PROMPT — Only lines holding "sede" are needed; copy each of them from the data below.

Segment Start: RECORDS TO USE

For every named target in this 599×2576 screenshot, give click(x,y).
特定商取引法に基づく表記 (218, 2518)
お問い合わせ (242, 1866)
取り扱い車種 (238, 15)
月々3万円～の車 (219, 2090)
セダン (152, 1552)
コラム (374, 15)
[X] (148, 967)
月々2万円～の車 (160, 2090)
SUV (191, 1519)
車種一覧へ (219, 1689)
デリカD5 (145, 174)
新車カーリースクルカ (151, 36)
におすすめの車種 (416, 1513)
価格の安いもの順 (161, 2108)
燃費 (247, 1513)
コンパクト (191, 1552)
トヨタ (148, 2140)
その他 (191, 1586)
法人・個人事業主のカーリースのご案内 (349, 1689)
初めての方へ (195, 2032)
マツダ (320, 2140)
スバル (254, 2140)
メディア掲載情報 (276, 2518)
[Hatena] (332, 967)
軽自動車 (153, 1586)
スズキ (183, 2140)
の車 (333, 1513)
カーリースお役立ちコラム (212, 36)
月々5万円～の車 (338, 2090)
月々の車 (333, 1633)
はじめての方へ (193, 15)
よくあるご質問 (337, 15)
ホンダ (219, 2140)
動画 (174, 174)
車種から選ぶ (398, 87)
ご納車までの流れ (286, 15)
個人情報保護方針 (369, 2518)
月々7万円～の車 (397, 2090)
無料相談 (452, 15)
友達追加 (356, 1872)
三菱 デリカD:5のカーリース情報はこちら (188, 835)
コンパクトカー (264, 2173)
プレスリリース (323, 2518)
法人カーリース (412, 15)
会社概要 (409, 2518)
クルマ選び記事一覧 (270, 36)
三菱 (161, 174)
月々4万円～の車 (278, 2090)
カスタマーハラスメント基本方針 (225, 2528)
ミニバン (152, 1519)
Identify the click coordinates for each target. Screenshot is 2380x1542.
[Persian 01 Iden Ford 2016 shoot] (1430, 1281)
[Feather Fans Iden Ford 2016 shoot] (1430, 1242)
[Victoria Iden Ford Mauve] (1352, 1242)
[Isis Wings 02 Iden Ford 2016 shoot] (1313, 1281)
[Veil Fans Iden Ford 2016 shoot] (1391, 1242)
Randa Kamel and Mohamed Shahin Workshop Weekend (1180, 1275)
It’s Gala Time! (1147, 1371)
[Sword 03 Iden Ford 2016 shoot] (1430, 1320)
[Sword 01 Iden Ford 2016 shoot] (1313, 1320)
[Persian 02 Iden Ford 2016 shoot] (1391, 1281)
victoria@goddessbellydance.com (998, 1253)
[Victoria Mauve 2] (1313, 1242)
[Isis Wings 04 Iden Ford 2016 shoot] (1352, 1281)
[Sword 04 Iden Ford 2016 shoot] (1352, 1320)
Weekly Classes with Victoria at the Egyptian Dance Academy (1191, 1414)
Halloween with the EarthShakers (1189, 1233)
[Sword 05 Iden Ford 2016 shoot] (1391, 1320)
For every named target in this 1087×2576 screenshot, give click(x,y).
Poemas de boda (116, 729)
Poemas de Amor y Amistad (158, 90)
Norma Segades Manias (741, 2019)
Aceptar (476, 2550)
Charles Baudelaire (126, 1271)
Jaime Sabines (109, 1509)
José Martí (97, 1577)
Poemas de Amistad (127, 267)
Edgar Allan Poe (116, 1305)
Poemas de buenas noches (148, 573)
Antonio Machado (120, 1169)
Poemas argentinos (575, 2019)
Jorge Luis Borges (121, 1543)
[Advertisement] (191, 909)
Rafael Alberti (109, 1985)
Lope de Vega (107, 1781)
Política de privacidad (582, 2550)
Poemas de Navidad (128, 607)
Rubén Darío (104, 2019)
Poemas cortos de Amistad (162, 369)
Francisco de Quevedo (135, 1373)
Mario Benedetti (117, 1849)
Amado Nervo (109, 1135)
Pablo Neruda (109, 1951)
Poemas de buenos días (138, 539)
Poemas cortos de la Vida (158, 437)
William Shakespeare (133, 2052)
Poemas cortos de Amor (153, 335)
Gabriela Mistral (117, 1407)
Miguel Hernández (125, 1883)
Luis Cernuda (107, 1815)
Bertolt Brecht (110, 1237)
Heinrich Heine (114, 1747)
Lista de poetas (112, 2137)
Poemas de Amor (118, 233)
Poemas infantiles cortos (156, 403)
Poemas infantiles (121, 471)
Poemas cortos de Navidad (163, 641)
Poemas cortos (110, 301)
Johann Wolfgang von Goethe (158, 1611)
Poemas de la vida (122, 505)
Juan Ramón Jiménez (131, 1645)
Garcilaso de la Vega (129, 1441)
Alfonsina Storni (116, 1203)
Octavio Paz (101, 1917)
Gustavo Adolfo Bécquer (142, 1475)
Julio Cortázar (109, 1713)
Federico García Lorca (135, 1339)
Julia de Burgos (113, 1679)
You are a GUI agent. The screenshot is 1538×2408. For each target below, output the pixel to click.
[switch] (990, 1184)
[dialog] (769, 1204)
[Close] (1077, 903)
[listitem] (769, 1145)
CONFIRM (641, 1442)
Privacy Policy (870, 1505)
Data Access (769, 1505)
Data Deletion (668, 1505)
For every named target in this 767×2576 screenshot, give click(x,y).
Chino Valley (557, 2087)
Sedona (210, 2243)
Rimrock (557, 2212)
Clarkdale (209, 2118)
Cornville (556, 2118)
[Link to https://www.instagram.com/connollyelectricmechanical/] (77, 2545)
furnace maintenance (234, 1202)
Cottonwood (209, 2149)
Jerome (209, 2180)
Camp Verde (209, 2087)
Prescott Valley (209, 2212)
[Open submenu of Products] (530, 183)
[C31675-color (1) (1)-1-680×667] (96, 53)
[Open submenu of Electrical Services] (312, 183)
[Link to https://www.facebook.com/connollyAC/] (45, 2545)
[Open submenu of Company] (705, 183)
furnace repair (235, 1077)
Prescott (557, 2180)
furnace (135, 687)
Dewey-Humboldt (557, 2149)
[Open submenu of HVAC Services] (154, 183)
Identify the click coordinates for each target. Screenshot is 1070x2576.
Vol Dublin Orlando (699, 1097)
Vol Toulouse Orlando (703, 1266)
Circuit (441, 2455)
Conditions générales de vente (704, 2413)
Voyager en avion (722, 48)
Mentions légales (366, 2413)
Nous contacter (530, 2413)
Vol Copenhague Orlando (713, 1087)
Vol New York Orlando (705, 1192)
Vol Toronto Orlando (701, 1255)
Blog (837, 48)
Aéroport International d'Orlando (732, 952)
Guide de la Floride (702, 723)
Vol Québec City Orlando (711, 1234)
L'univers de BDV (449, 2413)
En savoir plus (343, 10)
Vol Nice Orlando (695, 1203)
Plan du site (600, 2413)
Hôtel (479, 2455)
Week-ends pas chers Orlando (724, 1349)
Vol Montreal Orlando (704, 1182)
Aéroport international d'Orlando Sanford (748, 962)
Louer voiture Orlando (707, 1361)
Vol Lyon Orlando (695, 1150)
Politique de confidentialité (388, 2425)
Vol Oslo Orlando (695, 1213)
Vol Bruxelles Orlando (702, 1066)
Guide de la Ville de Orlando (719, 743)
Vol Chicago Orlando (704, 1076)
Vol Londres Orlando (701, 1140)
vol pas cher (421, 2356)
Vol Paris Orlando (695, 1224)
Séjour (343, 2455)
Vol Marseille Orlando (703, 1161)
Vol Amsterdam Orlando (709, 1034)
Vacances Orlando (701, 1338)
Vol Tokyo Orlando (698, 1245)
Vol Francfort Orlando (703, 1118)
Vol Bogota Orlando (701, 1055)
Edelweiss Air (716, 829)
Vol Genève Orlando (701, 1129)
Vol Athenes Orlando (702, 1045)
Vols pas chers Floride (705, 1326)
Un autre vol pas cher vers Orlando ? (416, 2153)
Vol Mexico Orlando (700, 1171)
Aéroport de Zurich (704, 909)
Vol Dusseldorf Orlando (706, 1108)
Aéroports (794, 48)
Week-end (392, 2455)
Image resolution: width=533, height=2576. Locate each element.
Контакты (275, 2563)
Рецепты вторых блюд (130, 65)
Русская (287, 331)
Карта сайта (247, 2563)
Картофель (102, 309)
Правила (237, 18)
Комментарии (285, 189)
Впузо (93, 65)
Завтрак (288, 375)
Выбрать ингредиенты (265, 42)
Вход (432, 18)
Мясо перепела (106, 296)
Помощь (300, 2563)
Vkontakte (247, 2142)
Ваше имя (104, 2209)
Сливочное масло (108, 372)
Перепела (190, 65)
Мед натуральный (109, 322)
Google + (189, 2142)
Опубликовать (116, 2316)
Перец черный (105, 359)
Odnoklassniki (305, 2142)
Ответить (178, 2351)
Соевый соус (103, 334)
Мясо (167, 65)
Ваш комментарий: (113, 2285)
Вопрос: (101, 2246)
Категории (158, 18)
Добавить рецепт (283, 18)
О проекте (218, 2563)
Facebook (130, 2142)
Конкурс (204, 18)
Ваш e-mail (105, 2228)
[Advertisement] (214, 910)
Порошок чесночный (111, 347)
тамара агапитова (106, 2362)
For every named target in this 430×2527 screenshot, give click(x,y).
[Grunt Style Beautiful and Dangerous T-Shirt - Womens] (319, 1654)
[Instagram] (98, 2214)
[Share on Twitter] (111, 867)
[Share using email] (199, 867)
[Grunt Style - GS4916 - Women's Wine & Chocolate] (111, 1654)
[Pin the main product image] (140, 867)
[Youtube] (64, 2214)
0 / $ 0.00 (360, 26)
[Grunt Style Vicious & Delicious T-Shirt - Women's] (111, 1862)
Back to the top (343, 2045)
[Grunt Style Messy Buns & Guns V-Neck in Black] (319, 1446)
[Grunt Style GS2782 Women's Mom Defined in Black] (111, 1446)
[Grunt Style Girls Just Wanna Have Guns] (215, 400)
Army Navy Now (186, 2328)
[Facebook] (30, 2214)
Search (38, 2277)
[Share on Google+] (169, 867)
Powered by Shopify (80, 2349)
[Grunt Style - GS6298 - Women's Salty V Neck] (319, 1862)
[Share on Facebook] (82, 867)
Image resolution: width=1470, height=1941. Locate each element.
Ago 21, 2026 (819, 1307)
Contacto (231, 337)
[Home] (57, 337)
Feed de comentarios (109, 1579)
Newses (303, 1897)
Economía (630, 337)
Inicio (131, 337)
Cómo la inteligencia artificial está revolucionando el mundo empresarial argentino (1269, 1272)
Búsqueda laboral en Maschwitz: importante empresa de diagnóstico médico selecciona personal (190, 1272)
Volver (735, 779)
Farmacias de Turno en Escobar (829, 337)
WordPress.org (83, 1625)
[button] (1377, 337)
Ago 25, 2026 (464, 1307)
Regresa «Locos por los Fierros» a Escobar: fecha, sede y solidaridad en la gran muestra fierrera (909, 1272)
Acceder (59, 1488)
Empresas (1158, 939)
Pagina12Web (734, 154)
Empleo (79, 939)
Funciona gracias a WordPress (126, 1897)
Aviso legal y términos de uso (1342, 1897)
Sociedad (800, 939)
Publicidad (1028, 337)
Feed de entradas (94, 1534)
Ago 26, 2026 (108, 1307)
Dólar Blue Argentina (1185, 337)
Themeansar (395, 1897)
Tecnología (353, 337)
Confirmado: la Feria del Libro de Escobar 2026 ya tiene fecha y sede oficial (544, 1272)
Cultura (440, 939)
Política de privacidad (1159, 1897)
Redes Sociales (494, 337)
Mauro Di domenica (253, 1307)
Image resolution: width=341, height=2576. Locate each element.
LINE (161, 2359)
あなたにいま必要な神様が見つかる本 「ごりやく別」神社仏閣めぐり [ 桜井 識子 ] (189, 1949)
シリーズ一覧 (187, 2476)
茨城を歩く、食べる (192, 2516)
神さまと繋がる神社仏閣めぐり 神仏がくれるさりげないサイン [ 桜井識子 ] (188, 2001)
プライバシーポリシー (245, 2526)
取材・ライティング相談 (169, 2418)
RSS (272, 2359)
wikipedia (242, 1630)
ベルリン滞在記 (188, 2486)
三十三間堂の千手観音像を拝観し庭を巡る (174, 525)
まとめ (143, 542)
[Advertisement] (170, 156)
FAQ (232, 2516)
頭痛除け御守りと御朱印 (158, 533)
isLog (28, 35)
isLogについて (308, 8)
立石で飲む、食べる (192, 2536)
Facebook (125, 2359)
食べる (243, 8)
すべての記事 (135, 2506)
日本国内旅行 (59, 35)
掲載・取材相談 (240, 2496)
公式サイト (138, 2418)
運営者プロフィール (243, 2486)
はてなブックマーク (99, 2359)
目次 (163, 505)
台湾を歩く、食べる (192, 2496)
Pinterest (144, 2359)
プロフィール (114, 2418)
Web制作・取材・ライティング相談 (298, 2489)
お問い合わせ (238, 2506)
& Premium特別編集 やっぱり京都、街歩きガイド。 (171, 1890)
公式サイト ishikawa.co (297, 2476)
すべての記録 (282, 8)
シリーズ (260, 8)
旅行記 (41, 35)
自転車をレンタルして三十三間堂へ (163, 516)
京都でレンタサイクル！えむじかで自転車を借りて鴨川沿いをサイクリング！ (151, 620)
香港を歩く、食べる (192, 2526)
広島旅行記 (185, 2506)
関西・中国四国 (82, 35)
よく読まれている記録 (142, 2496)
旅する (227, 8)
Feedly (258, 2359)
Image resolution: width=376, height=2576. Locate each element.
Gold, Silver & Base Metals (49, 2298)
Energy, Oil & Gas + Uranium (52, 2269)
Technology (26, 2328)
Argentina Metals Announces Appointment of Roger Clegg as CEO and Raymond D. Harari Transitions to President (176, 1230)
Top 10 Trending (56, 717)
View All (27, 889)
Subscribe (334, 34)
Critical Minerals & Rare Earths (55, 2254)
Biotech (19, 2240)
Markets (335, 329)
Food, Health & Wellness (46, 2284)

Segment End: RECORDS TO USE

THE COMPLETED TASK —
Regresa «Locos por los Fierros» a Escobar: fecha, sede y solidaridad en la gran muestra fierrera (909, 1272)
Confirmado: la Feria del Libro de Escobar 2026 ya tiene fecha y sede oficial (544, 1272)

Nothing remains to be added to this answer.